→ TO DO
Copy the rows verbatim, from the first one down to and including the line containing "Data Archives (82, 388)".

→ Data pulled from a collection
○ ○ ○
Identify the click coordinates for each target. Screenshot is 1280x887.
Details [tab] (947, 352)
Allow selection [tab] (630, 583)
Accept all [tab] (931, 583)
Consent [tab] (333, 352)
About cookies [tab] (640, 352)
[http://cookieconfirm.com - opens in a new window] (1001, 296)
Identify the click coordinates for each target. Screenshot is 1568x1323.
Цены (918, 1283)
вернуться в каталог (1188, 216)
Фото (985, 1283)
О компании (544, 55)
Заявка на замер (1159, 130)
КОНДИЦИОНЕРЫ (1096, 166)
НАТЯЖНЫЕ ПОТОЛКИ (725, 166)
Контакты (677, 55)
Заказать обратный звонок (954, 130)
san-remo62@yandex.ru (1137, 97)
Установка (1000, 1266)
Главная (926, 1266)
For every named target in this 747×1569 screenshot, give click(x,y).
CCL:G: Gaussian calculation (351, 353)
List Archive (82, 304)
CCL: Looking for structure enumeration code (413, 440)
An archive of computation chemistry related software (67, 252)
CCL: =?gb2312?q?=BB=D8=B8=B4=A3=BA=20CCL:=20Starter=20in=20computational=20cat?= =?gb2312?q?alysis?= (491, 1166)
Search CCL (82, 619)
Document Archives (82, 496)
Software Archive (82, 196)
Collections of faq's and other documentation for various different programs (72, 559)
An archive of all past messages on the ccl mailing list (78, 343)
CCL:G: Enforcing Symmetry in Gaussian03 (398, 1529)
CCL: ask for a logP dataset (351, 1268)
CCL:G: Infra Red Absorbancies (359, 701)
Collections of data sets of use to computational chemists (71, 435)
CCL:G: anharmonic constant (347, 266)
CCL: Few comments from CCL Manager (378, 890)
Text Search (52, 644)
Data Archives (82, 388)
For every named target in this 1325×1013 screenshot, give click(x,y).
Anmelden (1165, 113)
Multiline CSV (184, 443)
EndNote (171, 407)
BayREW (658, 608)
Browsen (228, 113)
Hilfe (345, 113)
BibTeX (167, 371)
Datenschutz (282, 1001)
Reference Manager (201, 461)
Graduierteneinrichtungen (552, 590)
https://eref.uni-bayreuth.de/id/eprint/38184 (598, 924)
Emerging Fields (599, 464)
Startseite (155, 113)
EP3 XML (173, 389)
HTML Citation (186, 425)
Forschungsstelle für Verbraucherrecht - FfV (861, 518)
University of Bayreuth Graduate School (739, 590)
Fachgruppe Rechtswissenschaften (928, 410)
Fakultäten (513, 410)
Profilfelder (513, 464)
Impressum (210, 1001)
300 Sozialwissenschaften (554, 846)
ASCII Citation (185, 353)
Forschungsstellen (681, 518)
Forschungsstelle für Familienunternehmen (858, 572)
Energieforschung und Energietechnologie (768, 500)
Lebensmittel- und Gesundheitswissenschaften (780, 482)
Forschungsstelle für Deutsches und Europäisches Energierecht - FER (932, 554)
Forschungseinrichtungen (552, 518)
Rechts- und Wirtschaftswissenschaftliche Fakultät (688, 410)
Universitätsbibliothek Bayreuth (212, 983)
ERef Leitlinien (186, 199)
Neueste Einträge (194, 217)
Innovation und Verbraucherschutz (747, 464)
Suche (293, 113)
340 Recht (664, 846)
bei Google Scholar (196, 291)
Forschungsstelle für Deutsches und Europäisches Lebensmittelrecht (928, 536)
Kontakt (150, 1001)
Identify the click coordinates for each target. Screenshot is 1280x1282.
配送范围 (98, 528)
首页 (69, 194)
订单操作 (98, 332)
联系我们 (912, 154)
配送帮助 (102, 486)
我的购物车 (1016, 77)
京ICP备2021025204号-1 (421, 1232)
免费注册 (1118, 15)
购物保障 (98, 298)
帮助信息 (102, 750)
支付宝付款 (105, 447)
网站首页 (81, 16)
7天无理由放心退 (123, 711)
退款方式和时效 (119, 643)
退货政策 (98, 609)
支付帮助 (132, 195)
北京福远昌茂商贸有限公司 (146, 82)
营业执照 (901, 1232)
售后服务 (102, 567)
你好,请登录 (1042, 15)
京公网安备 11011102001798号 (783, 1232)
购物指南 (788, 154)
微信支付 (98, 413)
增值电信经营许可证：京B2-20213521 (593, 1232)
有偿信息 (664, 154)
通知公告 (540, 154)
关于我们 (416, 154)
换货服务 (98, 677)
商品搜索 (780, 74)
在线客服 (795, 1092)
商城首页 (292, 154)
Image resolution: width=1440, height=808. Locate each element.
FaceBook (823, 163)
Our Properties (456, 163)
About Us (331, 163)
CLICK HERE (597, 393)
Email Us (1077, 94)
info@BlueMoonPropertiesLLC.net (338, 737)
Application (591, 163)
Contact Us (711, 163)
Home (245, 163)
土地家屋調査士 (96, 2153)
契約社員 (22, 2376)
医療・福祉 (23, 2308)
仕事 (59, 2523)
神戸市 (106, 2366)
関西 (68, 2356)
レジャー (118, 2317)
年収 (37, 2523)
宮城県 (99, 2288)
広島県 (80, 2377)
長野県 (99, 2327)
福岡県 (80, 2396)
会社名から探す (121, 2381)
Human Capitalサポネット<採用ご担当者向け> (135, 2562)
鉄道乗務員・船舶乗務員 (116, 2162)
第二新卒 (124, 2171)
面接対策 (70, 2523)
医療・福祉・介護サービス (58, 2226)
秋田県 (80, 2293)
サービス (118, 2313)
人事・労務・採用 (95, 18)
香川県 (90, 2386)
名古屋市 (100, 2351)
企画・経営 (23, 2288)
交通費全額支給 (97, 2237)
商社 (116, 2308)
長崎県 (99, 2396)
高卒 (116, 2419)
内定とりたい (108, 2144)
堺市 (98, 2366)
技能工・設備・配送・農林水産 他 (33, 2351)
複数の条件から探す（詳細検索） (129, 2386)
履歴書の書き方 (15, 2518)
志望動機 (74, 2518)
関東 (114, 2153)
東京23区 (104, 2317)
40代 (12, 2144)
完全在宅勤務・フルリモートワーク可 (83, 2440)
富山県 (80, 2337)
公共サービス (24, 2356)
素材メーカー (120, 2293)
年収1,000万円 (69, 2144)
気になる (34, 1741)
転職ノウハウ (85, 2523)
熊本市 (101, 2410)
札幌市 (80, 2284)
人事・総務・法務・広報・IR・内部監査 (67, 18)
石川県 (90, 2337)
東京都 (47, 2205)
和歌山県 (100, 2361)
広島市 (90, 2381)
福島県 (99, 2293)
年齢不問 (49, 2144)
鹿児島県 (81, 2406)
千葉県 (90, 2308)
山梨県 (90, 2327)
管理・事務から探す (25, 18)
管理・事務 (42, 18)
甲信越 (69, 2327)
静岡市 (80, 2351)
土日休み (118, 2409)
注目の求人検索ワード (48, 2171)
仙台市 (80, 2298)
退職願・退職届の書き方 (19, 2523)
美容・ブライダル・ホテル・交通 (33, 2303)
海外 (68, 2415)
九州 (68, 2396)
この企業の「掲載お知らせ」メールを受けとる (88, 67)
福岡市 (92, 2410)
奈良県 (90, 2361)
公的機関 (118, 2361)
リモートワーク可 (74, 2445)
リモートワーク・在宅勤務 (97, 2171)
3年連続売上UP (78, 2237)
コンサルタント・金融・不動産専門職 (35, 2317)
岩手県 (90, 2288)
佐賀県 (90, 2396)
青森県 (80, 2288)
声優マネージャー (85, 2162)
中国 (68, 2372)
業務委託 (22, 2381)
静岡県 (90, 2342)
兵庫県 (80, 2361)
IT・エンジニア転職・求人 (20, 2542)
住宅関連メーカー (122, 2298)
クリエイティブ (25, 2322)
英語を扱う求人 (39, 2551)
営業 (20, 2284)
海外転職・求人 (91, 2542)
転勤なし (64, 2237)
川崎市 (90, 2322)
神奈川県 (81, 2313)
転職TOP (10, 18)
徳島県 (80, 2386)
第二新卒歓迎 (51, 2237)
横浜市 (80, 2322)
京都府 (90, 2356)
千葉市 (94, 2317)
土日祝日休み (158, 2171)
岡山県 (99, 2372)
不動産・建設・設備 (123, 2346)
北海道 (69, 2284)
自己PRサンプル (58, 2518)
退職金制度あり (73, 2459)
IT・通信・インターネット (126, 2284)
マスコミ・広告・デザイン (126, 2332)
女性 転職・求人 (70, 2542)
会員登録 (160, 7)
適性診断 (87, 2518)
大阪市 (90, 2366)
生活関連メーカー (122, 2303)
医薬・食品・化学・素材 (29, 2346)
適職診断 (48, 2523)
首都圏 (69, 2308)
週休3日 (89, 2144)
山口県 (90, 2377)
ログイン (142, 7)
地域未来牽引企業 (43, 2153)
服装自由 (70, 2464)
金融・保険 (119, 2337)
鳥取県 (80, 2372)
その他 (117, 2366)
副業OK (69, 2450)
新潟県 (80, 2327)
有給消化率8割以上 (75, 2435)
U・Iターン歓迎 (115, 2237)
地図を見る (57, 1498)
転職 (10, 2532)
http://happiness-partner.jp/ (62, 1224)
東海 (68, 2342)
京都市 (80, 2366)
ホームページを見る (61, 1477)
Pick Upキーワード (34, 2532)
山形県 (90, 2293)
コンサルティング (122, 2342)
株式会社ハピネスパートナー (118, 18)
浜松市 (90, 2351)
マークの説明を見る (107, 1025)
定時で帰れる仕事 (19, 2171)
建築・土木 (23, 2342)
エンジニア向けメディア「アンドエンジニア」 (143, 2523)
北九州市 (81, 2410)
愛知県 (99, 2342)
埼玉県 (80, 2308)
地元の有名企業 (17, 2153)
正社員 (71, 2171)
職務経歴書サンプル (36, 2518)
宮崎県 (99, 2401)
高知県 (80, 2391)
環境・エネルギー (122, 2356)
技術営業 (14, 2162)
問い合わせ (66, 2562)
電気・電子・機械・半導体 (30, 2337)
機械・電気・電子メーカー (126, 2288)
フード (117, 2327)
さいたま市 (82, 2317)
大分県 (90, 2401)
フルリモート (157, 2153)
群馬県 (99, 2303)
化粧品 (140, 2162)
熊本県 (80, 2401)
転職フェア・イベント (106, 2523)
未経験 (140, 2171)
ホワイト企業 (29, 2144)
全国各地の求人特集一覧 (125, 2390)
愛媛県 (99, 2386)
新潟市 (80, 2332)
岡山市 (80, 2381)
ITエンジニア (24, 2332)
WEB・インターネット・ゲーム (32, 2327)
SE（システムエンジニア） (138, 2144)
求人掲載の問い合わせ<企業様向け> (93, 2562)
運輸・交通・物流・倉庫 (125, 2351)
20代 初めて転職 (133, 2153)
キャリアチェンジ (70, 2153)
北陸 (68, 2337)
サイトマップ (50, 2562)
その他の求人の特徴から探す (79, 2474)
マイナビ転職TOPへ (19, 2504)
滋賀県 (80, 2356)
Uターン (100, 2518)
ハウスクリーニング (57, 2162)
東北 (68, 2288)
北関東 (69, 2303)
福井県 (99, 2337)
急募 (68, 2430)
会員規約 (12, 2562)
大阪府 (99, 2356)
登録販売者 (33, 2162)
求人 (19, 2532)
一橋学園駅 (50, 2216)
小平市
○ ○ ○
→ ANSWER TO THE EXERCISE
Identify the click coordinates for each target. Screenshot is 1280x887.
Details [tab] (947, 352)
Allow selection [tab] (630, 583)
Accept all [tab] (931, 583)
Consent [tab] (333, 352)
About cookies [tab] (640, 352)
[http://cookieconfirm.com - opens in a new window] (1001, 296)
Identify the click coordinates for each target. Screenshot is 1568x1323.
Цены (918, 1283)
вернуться в каталог (1188, 216)
Фото (985, 1283)
О компании (544, 55)
Заявка на замер (1159, 130)
КОНДИЦИОНЕРЫ (1096, 166)
НАТЯЖНЫЕ ПОТОЛКИ (725, 166)
Контакты (677, 55)
Заказать обратный звонок (954, 130)
san-remo62@yandex.ru (1137, 97)
Установка (1000, 1266)
Главная (926, 1266)
For every named target in this 747×1569 screenshot, give click(x,y).
CCL:G: Gaussian calculation (351, 353)
List Archive (82, 304)
CCL: Looking for structure enumeration code (413, 440)
An archive of computation chemistry related software (67, 252)
CCL: =?gb2312?q?=BB=D8=B8=B4=A3=BA=20CCL:=20Starter=20in=20computational=20cat?= =?gb2312?q?alysis?= (491, 1166)
Search CCL (82, 619)
Document Archives (82, 496)
Software Archive (82, 196)
Collections of faq's and other documentation for various different programs (72, 559)
An archive of all past messages on the ccl mailing list (78, 343)
CCL:G: Enforcing Symmetry in Gaussian03 (398, 1529)
CCL: ask for a logP dataset (351, 1268)
CCL:G: Infra Red Absorbancies (359, 701)
Collections of data sets of use to computational chemists (71, 435)
CCL:G: anharmonic constant (347, 266)
CCL: Few comments from CCL Manager (378, 890)
Text Search (52, 644)
Data Archives (82, 388)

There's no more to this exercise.